D. Perché la carne e tutto ciò che viene dagli animali è proibito alle tavole dei Santi? 
R. “La festa di san Giuseppe cade in piena Quaresima. Oggi non viene rispettata la proibizione del consumo di carni, uova, latte, formaggio come atto penitenziale. Le tavole di san Giuseppe rispettano invece il divieto, e non si può pensare che proprio Gesù e i suoi parenti vengano meno a questo precetto. Solo la domenica di Quaresima era possibile derogare e condire la pasta con la famosa ricotta acida, del resto in un ambiente povero la rinuncia al consumo di cibi ricchi e proteici era la norma. Oggi le pietanze che troviamo sulle tavole i san Giuseppe rappresentano bene i valori nutrizionali e morali della dieta mediterranea”.
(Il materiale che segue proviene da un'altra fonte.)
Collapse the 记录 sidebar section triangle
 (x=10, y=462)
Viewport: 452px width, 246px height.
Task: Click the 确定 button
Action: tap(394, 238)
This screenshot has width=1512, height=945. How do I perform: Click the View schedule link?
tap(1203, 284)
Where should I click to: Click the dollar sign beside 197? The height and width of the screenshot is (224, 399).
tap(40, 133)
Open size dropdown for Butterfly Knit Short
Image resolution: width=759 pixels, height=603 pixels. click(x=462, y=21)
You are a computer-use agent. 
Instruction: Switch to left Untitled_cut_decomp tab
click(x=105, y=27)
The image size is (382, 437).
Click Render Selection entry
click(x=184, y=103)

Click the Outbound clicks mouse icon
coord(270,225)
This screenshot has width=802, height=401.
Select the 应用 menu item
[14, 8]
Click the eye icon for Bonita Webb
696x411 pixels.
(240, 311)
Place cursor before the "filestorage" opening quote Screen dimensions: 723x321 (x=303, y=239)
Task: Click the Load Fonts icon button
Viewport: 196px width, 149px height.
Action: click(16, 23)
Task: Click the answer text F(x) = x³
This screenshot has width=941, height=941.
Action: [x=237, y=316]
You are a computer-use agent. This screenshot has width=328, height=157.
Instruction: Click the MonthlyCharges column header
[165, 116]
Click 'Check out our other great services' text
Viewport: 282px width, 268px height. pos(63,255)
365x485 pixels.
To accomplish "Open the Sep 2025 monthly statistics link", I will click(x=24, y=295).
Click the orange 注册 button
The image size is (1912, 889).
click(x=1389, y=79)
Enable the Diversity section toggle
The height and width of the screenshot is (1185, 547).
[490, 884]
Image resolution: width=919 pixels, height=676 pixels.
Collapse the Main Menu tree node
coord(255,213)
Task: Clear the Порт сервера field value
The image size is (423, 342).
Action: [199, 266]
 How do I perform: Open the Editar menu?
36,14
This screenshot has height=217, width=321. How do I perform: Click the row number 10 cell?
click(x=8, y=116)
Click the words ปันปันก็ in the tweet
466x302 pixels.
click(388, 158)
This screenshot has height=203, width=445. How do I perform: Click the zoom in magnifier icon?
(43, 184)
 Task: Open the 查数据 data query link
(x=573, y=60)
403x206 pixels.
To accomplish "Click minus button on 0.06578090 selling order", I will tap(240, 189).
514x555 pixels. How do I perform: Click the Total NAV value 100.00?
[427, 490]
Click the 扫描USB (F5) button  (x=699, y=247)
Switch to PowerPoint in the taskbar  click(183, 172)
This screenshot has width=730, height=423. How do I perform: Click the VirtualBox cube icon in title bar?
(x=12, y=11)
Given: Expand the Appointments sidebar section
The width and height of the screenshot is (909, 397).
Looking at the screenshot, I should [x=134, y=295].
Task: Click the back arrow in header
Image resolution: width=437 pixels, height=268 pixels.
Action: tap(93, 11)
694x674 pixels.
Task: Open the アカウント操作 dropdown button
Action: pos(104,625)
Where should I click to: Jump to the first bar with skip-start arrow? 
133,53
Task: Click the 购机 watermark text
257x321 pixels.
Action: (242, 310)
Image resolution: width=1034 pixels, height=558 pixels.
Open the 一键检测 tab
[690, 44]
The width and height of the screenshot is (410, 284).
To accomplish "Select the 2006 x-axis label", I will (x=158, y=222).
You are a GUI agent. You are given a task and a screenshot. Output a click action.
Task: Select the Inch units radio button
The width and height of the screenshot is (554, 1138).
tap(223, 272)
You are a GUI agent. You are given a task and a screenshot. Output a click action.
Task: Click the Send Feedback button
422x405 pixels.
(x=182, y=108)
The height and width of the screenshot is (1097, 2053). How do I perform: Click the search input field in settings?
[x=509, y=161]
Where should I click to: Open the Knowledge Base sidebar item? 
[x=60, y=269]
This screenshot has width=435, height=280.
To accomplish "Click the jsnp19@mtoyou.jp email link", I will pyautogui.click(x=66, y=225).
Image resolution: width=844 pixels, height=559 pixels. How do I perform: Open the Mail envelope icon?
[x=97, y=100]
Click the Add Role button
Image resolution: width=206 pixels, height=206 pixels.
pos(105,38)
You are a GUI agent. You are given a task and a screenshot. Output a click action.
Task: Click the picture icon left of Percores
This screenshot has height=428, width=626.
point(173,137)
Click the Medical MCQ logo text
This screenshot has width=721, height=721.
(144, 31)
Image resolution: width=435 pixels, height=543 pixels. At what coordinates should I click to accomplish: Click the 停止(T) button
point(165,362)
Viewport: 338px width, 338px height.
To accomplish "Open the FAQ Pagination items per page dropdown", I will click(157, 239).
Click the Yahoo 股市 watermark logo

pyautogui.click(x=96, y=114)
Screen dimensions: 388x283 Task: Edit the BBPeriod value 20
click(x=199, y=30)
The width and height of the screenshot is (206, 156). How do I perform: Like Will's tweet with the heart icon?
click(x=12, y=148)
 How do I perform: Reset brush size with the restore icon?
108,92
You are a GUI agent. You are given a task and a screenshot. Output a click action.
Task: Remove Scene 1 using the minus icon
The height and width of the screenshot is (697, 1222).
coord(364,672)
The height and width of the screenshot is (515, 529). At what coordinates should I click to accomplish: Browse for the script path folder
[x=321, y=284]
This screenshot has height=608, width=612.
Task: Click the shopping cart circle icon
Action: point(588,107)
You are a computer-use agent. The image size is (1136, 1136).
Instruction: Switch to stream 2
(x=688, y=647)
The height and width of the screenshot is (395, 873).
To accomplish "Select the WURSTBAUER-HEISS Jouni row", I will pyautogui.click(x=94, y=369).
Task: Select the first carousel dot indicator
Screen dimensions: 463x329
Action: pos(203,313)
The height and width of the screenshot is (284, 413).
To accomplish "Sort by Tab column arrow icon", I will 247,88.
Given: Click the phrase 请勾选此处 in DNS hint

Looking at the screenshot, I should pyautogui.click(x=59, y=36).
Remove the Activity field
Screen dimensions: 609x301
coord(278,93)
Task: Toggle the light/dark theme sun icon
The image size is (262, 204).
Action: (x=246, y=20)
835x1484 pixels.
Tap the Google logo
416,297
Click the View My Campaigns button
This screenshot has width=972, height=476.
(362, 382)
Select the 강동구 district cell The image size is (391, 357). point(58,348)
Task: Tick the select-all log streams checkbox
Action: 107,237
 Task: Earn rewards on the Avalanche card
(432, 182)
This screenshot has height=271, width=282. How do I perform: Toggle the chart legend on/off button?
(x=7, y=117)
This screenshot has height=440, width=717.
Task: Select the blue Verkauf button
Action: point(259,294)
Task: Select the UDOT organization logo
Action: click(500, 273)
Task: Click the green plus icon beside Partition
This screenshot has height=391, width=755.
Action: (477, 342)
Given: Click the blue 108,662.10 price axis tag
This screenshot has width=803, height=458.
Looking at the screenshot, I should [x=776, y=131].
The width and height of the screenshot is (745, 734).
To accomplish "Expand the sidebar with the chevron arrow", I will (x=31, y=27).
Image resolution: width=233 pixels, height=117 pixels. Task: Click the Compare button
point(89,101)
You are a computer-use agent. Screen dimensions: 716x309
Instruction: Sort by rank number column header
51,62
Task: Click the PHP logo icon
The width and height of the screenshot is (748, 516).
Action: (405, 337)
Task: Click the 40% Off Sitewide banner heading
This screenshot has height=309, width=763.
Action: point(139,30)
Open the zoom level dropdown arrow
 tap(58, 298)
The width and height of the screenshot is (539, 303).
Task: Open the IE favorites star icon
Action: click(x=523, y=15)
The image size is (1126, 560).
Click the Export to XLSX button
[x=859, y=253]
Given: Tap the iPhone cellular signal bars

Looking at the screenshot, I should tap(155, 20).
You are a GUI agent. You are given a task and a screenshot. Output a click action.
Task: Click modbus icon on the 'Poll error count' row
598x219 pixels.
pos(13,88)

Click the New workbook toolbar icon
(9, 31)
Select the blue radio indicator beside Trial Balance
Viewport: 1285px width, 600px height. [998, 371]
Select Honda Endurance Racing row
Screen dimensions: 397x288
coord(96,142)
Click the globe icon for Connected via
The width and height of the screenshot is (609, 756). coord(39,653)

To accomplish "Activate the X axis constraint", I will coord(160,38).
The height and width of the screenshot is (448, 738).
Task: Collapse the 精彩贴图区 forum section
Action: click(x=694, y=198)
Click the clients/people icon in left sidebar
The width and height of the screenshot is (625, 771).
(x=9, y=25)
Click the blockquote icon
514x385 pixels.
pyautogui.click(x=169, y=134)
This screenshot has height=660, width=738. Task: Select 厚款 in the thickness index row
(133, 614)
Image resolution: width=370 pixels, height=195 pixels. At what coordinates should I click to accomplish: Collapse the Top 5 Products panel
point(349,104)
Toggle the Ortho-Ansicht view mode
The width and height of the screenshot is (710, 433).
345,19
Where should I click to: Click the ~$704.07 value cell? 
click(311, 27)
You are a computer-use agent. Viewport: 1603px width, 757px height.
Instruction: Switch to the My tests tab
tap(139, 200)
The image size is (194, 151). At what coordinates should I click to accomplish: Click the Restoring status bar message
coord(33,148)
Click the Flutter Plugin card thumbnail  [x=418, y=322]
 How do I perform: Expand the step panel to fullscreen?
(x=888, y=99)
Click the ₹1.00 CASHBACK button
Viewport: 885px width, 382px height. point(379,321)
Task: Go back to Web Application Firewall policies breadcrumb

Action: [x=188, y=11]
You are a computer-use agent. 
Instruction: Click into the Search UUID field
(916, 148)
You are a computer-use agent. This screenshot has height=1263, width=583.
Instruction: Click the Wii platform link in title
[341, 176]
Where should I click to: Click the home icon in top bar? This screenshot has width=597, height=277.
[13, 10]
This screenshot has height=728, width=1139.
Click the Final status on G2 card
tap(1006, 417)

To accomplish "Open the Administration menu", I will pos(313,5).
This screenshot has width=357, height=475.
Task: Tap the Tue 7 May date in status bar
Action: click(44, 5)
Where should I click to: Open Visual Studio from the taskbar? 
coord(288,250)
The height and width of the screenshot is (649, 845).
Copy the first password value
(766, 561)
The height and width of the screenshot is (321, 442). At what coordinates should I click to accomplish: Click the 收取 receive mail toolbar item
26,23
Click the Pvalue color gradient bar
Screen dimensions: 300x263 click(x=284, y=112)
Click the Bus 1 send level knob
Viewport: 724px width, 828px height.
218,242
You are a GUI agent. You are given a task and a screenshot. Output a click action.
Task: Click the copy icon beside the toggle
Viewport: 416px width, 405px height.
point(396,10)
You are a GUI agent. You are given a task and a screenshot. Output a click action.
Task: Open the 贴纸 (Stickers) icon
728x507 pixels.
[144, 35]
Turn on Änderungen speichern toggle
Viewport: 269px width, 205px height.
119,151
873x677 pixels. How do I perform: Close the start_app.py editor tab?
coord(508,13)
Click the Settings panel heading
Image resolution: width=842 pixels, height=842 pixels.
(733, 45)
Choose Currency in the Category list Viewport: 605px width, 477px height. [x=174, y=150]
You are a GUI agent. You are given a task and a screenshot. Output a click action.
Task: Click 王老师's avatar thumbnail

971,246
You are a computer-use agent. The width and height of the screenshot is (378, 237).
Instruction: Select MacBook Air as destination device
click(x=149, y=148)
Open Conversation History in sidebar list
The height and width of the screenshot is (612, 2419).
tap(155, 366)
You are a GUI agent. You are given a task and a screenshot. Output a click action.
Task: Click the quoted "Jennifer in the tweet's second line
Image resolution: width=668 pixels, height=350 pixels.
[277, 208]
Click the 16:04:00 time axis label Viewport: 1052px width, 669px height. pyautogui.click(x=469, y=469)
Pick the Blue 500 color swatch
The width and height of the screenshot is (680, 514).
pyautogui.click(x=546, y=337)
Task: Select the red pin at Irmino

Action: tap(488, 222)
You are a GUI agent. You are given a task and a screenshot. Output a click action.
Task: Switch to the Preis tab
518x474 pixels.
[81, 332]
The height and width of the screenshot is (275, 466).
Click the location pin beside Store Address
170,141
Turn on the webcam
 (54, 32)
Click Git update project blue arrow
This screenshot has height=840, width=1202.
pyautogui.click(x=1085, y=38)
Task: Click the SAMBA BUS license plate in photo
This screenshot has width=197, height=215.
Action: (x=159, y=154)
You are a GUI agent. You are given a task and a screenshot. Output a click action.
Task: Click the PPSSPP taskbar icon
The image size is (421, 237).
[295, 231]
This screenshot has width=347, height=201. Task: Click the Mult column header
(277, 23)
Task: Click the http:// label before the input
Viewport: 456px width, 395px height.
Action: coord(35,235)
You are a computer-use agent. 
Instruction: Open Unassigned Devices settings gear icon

D. Perché si usa condire la pasta col miele?
R. “Il miele è alimento considerato puro, perché, pur avendo origine animale, non rientra tra gli alimenti proibiti. D’altro canto, anche il pesce è presente sulle tavole. Il miele è un condimento nutriente e sobrio che sostituisce il formaggio sulla pasta, condita peraltro anche con briciole di pane”.